### Passage given ###
Getting qualitative insights: the power of thick data


In survey design, there is a popular practice of using open-ended questions to add depth to survey responses. It’s a smart move, given the risks posed by quantitative-only results that often fail to probe the why and the how behind participants’ responses (‘the what’).


This mixed approach to question design is the survey’s response to gathering big and thick data, and offers a number of benefits:

  • Provides context/a backdrop against which to interpret responses to other questions and/or the survey, overall

  • Differentiates participant perspectives by adding depth and nuance to responses

  • Explores the meanings participants assign to topics, questions and responses

  • Unpacks participants’ reported experiences to understand their implications

  • Invites unexpected ideas, perspectives and feedback not captured by pre-determined response options

  • Highlights differences in the ways participants interpret topics and questions, and the impact of those differences on responses

  • Clarifies response patterns observed in quantitative data (i.e., what motivated participants to respond in certain ways)
### Recorded data ###
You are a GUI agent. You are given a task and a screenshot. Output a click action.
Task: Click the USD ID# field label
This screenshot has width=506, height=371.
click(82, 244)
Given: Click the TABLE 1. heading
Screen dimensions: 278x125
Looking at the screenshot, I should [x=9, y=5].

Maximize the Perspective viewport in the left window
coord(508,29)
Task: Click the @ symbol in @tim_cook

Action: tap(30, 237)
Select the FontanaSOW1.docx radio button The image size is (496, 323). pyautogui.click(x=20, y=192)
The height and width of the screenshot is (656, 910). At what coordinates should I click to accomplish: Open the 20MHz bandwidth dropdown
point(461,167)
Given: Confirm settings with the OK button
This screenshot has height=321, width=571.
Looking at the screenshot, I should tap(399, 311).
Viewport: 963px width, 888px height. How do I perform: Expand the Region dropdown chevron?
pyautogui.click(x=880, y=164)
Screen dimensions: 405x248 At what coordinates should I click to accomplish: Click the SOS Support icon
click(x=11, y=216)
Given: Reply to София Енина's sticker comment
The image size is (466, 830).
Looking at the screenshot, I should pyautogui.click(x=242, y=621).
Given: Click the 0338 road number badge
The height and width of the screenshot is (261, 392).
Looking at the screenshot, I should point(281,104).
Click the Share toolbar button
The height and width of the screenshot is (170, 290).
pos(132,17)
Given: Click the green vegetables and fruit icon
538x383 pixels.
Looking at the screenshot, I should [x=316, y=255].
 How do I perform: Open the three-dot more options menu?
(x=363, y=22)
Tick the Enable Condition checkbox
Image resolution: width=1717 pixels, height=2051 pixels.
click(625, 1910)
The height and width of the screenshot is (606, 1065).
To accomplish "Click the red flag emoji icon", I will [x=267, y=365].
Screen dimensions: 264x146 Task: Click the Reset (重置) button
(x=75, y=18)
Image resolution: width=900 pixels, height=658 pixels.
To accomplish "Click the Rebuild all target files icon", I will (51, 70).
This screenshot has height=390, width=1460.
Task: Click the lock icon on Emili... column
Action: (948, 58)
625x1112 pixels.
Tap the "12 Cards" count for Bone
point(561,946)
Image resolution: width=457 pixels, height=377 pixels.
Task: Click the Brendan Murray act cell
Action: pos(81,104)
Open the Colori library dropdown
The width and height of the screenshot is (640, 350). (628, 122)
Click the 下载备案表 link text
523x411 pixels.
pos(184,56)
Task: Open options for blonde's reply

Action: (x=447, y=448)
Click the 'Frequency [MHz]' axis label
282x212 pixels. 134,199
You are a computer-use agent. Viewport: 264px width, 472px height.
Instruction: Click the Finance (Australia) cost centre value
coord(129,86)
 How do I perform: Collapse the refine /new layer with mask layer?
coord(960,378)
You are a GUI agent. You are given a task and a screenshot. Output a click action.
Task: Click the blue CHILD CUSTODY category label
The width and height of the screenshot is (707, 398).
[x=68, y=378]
###
§ Goal 1: Format the records as a JSON list of strings, one string per line and no blank lines, starting with the line that contains "Click the Share toolbar button" and going on through the line that contains "click(625, 1910)".
§ Goal 2: Resume the passage on survey design and thick data from its last sentence.

§ Written response 1:
[
  "Click the Share toolbar button",
  "The height and width of the screenshot is (170, 290).",
  "pos(132,17)",
  "Given: Click the green vegetables and fruit icon",
  "538x383 pixels.",
  "Looking at the screenshot, I should [x=316, y=255].",
  " How do I perform: Open the three-dot more options menu?",
  "(x=363, y=22)",
  "Tick the Enable Condition checkbox",
  "Image resolution: width=1717 pixels, height=2051 pixels.",
  "click(625, 1910)"
]

§ Written response 2:
  • Identifies important questions and responses – beyond statistical significance


Suffice it to say, open-ended questions can bring significant clarity and meaning to a sea of numbers.


Like all survey questions, open-ended questions are not inherently good (or bad). How these questions are used, the way they are structured, and what they ask all contribute to the quality (and accuracy) of the insights they generate. Once you have established that a survey is an appropriate means for exploring your research questions, there are some key steps you can take to access the power of your thick data.


Start with the end in mind


As with all data collection, survey design, and specifically the creation of qualitative items, starts with where you want to finish: why are you collecting this data? how do you plan to use it?


Starting with how you would like to use the data by considering what you hope the data will ‘say’ serves the dual purpose of:

  1. vetting your choice to survey (is survey the right method?); and,

  2. guiding the structure of your survey to gather useable quantitative and qualitative data that are in conversation with one-another.


As you think about how you plan to use the data, identify what you think you know, and what you know you don’t. Where are you making assumptions? How might you unpack those assumptions by soliciting targeted input (via the survey)?


Engage in some scenario-planning by imagining the kinds of responses you might get – what would these responses ‘tell’ you? Would they fulfill your purpose? Can you use these data in the way you hoped?


Quantitative first!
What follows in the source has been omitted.